CTESIAS’ PERSICA AND ITS NEAR EASTERN CONTEXT

Matt Waters

Wisconsin (2017) h/b 159pp £52.12 (ISBN 9780299310905)

Ctesias from Cnidus was a Greek physician serving at the Persian court of Artaxerxes II, at the turn of the 4th C BC. Very little is understood about his life, but it seems that he was a member of the Persian court for 17 years before returning to Cnidus. Needless to say, his proximity to the Persian court and his familiarity with the royal entourage—he was present with Artaxerxes at the battle of Cunaxa in 401 BC, and tended to the kings own wounds—should make him an invaluable source for Persian history, and indeed Greek history. He wrote a book chronicling the history of the Persian Empire (the Persica), beginning with the Assyrians, whom he deemed the predecessor of the Persians, and ending his work in his own time period. In addition, he penned a few works of geography, and famously one on India (the Indica) which, while fanciful in parts, still forms one of the most important accounts of ancient India, from the Hellenic world, until the campaigns of Alexander the Great.

Unfortunately, we are cursed with that common misfortune of ancient Greek history: we do not have any of Ctesias’ work in full. In fact, we have only fragments of quotes, usually without any context to the original works, or our information comes through epitomes, where we are left to trust in the thorough execution of a later writer to capture the true sense of Ctesias’ own work. As a result, Ctesias’ reputation has been left in tatters, with many of the surviving fragments creating an image of Ctesias as being unreliable, fanciful, and self-obsessed. His work is confusing, the transmission and tradition of his works are awkward, and at times historians have preferred to ignore him, or reduce him to their footnotes, rather than deal with these difficulties. W., on the contrary, follows a growing trend of Ctesias revisionism, and uses the Ctesias tradition as it exists to highlight an underappreciated aspect of his Persica: that Ctesias’ history has been deeply influenced by Near Eastern literary tropes.

W. begins with a concise introduction to Ctesias, his works, and its transmission. Following this, he splits his book into three mini case-studies which plunges the reader into some of the most exciting and riveting elements of Ctesias’ writing. In chapter 1, W. masterfully, and in my opinion successfully, deals with the issue of Ctesias’ obsession with eunuchs, based on an examination of linguistics (not as intimidating as it sounds). W. uses Assyrian, Babylonian and Persian evidence to argue that Ctesias conflated various administrative positions, evident in the literature, to create a character-type, his eunuch. All of these eunuchs play roles that can be linked to real Persian practices, but ultimately we cannot determine whether or not any given eunuch was actually a ‘eunuch’, or has been merely so labelled by Ctesias.

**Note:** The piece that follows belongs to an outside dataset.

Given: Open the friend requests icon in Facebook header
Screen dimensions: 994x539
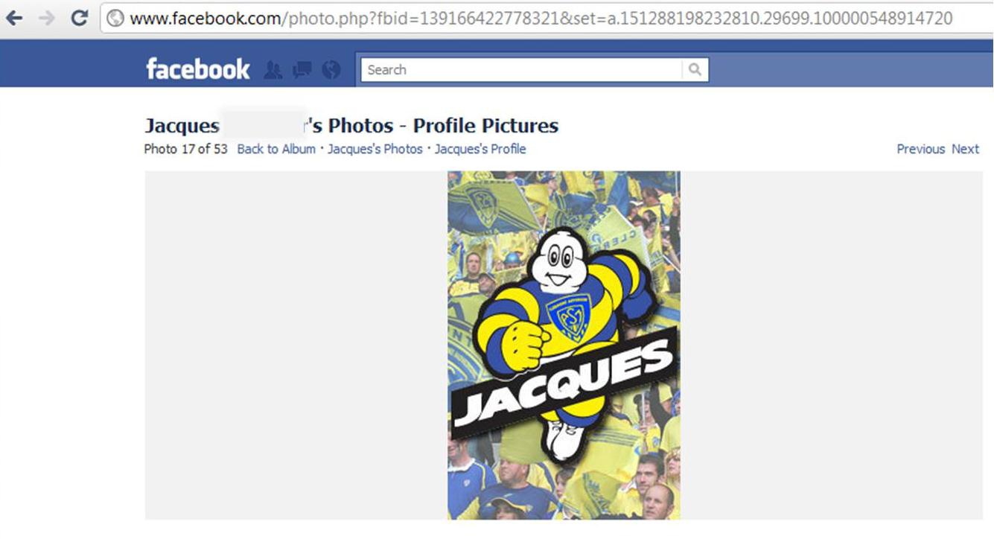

He examines the story of the legendary Assyrian queen Semiramis in chapter 2, and compares Ctesias’ version (via Diodorus of Sicily) with other Assyrian figures such as Sargon of Akkad. W. shows how Ctesias appears to be reflecting many of the literary tropes that feature in Sargon’s legend. He finishes this chapter with a fascinating, yet disappointingly small, entry comparing Semiramis with the goddess Ishtar.

Chapter 3 is the most interesting historically, as W. goes through the murky issue of Ctesias’ account of the life of Cyrus the Great, which differs greatly from other versions that have survived. W.’s suggestions make sense, and give credence to parts of Ctesias’ version, yet he is not averse to revealing the mistakes that Ctesias does make.

Chapter 4 is not a case study but an expansion of his main thesis: that Ctesias seems to be adapting Near Eastern legends. W. focuses on the legends of Arbakes and Belesys, Parsondes and Nanaros, and Zarinaia and Stryangaios to assert his argument, plus an additional section on the historical saga of Megabyzus. W. finishes his book with a concise conclusion, an appendix of Assyrian, Babylonian and Persian kings, a plethora of notes and an extensive bibliography.

This book makes for a very enjoyable read. W.’s academic diligence and expertise are closely matched by his ability to tell a story. His reassessment of Ctesias is a must-read for any doubters, or for anyone interested in the ancient Near East in general. W.’s work should be a staple of any reading list for Achaemenid history.